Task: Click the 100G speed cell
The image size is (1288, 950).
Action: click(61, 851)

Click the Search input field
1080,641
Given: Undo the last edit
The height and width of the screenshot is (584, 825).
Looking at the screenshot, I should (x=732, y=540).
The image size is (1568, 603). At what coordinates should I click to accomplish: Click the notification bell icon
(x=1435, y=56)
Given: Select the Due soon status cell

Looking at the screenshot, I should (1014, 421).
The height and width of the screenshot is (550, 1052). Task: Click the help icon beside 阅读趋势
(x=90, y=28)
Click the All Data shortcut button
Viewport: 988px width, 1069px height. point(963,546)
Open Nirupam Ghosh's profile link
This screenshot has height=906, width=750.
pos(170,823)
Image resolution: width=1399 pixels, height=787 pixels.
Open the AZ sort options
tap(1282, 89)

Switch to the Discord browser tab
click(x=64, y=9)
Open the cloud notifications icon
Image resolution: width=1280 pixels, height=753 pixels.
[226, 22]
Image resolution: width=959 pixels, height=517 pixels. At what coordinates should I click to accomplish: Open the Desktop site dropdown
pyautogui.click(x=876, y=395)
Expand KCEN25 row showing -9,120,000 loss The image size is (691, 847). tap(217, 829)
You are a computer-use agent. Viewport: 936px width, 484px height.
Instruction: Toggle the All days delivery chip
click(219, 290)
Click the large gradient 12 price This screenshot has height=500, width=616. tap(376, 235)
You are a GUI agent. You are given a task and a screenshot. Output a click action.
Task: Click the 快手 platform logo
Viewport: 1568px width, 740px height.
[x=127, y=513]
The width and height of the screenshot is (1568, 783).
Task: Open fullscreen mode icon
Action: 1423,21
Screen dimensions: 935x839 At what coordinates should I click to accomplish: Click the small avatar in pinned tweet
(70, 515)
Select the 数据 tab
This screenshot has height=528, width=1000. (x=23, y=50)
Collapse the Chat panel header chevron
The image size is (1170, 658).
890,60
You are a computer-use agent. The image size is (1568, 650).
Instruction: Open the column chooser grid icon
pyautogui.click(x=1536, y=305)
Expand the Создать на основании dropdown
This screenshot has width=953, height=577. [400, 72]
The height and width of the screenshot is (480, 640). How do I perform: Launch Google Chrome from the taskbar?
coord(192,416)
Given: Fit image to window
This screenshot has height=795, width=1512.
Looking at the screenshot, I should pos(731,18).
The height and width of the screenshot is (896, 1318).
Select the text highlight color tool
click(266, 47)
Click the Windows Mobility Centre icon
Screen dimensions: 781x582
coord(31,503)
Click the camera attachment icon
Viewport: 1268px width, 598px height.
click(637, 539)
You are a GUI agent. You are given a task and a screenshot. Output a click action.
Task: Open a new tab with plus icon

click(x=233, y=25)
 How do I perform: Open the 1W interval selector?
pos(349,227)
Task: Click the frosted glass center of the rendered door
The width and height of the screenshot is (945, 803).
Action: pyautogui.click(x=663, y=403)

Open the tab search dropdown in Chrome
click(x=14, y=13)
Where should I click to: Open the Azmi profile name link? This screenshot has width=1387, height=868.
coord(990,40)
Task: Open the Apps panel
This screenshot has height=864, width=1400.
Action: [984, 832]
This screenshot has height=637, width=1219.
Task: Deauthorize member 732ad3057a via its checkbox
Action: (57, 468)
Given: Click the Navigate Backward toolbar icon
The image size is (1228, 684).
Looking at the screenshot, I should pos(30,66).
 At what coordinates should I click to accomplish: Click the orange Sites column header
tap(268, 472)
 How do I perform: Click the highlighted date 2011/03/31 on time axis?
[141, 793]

WHAT IS REQUIRED ▸ What is needed is a word-for-word copy of all the records above.

ANSWER BOX ▸
Task: Click the 100G speed cell
The image size is (1288, 950).
Action: click(61, 851)

Click the Search input field
1080,641
Given: Undo the last edit
The height and width of the screenshot is (584, 825).
Looking at the screenshot, I should (x=732, y=540).
The image size is (1568, 603). At what coordinates should I click to accomplish: Click the notification bell icon
(x=1435, y=56)
Given: Select the Due soon status cell

Looking at the screenshot, I should (1014, 421).
The height and width of the screenshot is (550, 1052). Task: Click the help icon beside 阅读趋势
(x=90, y=28)
Click the All Data shortcut button
Viewport: 988px width, 1069px height. point(963,546)
Open Nirupam Ghosh's profile link
This screenshot has height=906, width=750.
pos(170,823)
Image resolution: width=1399 pixels, height=787 pixels.
Open the AZ sort options
tap(1282, 89)

Switch to the Discord browser tab
click(x=64, y=9)
Open the cloud notifications icon
Image resolution: width=1280 pixels, height=753 pixels.
[226, 22]
Image resolution: width=959 pixels, height=517 pixels. At what coordinates should I click to accomplish: Open the Desktop site dropdown
pyautogui.click(x=876, y=395)
Expand KCEN25 row showing -9,120,000 loss The image size is (691, 847). tap(217, 829)
You are a computer-use agent. Viewport: 936px width, 484px height.
Instruction: Toggle the All days delivery chip
click(219, 290)
Click the large gradient 12 price This screenshot has height=500, width=616. tap(376, 235)
You are a GUI agent. You are given a task and a screenshot. Output a click action.
Task: Click the 快手 platform logo
Viewport: 1568px width, 740px height.
[x=127, y=513]
The width and height of the screenshot is (1568, 783).
Task: Open fullscreen mode icon
Action: 1423,21
Screen dimensions: 935x839 At what coordinates should I click to accomplish: Click the small avatar in pinned tweet
(70, 515)
Select the 数据 tab
This screenshot has height=528, width=1000. (x=23, y=50)
Collapse the Chat panel header chevron
The image size is (1170, 658).
890,60
You are a computer-use agent. The image size is (1568, 650).
Instruction: Open the column chooser grid icon
pyautogui.click(x=1536, y=305)
Expand the Создать на основании dropdown
This screenshot has width=953, height=577. [400, 72]
The height and width of the screenshot is (480, 640). How do I perform: Launch Google Chrome from the taskbar?
coord(192,416)
Given: Fit image to window
This screenshot has height=795, width=1512.
Looking at the screenshot, I should pos(731,18).
The height and width of the screenshot is (896, 1318).
Select the text highlight color tool
click(266, 47)
Click the Windows Mobility Centre icon
Screen dimensions: 781x582
coord(31,503)
Click the camera attachment icon
Viewport: 1268px width, 598px height.
click(637, 539)
You are a GUI agent. You are given a task and a screenshot. Output a click action.
Task: Open a new tab with plus icon

click(x=233, y=25)
 How do I perform: Open the 1W interval selector?
pos(349,227)
Task: Click the frosted glass center of the rendered door
The width and height of the screenshot is (945, 803).
Action: pyautogui.click(x=663, y=403)

Open the tab search dropdown in Chrome
click(x=14, y=13)
Where should I click to: Open the Azmi profile name link? This screenshot has width=1387, height=868.
coord(990,40)
Task: Open the Apps panel
This screenshot has height=864, width=1400.
Action: [984, 832]
This screenshot has height=637, width=1219.
Task: Deauthorize member 732ad3057a via its checkbox
Action: (57, 468)
Given: Click the Navigate Backward toolbar icon
The image size is (1228, 684).
Looking at the screenshot, I should pos(30,66).
 At what coordinates should I click to accomplish: Click the orange Sites column header
tap(268, 472)
 How do I perform: Click the highlighted date 2011/03/31 on time axis?
[141, 793]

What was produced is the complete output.